Past the guardpost on the left is a museum in honor of the Panchen Lama, Gendun Choekyi Nyima. The ceremony was, from what I could tell, largely in his honor. He was disappeared by the Chinese government fifteen years ago after being confirmed as tulku (a reincarnate lama). To our right wide stairs lead to the balcony where people circumambulate the main shrine room. The sky is black turning slowly to deep blue.


Mats are arranged everywhere outside the shrine. Monks sit chanting. Occasionally horns and cymbals reverberate. At the center of the main shrine is the gilded Buddha. He sits 6-8 feet high. He is the Jowo Shakyamuni in exile, for those who cannot go to Lhasa to visit him. Exiles and pilgrims alike earn their merit here, on the other side of the vast stone walls that are the Himalayas, separating India from the Tibetan plateau. The Dharamsala Jowo wears the inevitable half smile, not joy and not its opposite. The antithesis of suffering, which in Tibetan means both enjoyment and sorrow.


Allie and I take our seats just outside the shrine hall and sit listening to the monks while people continue to file in. By 7:30 the balcony is full and the monks are still chanting. We are surrounded by burgundy robes, monks, nuns, people from Dharamsala and McLeod Ganj and who knows where else. Butter tea and brown bread are served. A nun motions for us not to eat yet until the blessing has been performed. Not knowing exactly when that will be we follow her lead. Near us a young westerner with dreadlocks reaching halfway down his back devours his bread and takes a pass on the butter tea. Along with the dozen or so European and American faces we are the few westerners here in the midst of hundreds of Tibetans.

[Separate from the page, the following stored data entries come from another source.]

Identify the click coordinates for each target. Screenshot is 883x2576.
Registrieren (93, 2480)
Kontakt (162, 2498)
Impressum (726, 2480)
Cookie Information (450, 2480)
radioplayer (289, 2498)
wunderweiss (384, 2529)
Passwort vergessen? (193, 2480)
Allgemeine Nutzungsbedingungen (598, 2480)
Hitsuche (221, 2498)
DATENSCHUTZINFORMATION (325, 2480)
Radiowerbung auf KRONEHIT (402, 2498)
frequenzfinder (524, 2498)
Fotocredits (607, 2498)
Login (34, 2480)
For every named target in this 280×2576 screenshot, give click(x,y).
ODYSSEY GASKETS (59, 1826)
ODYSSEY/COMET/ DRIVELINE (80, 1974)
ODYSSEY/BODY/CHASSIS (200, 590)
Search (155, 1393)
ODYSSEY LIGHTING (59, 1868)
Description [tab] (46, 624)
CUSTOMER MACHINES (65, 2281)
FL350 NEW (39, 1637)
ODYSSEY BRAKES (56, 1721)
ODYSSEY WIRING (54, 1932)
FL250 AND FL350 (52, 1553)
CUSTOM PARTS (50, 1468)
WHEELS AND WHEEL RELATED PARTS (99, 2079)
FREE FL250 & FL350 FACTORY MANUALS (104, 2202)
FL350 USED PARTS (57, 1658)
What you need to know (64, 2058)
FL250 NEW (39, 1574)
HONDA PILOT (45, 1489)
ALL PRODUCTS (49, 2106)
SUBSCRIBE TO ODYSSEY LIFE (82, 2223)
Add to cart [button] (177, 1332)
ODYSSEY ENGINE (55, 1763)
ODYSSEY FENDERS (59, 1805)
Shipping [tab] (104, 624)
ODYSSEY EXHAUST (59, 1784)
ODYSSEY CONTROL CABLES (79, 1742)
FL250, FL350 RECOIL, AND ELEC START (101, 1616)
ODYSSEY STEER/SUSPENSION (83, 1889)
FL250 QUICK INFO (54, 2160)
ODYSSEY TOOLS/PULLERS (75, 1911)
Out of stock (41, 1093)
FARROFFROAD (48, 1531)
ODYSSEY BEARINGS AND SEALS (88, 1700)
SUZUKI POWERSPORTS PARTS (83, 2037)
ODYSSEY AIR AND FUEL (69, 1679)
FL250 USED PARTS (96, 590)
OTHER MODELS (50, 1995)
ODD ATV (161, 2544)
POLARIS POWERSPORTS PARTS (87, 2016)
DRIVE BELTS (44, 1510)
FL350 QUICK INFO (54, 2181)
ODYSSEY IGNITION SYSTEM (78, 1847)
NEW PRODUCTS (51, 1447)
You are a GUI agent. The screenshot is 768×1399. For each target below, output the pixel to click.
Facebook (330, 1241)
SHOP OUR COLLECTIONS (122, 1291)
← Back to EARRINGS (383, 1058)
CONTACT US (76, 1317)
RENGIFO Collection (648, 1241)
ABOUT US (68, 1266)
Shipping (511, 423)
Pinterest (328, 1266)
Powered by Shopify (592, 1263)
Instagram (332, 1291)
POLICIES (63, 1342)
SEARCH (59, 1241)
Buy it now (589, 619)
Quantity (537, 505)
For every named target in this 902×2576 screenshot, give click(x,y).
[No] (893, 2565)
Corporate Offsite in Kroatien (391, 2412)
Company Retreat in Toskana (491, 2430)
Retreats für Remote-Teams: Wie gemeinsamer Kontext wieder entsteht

Around 8am horns blare through below us. They get closer and closer till they are behind us in the courtyard. Many people stand up and rush to where the stairs reach the balcony on our left. The sound of the horns precedes the entourage up the stairs. A troupe of trumpeters and monks burst onto the landing followed by an enormous parasol of gold and red and green and white. Under the mobile canopy a hunched over man in monks robes rushes quickly along. Many Tibetans fall to the ground in prostration. We all raise our hands in reverence as the Dalai Lama makes his way to the throne inside the shrine room just below the Buddha. For the next two hours the elaborate ceremony unfolds. The crowd gathered together white silk blessing scarves and cast them towards the Dalai Lama. These were now tied randomly to columns here and there and stuffed under the cushions where His Holiness was sitting. It is understood that through this offering, blessings are conveyed back to the giver. I still do not fully comprehend what we saw that day although I managed to smuggle a prayer-book back. Near the end of the ceremony a long line formed. People with texts, textiles, bronze and silver statues of Buddhas and Dharma Wheels. The sacred images carried reverently by young girls in dragon brocaded silks, men and women in neat Tibetan dress, and some in carefully pressed suits. Every object was brought forward and blessed. One after the other the Dalai Lama placed the icons to his forehead. When this was done monks opened three enormous pallets of food and passed out a liberal supply of sweets, biscuits, and fruit, as well as the obligatory butter tea.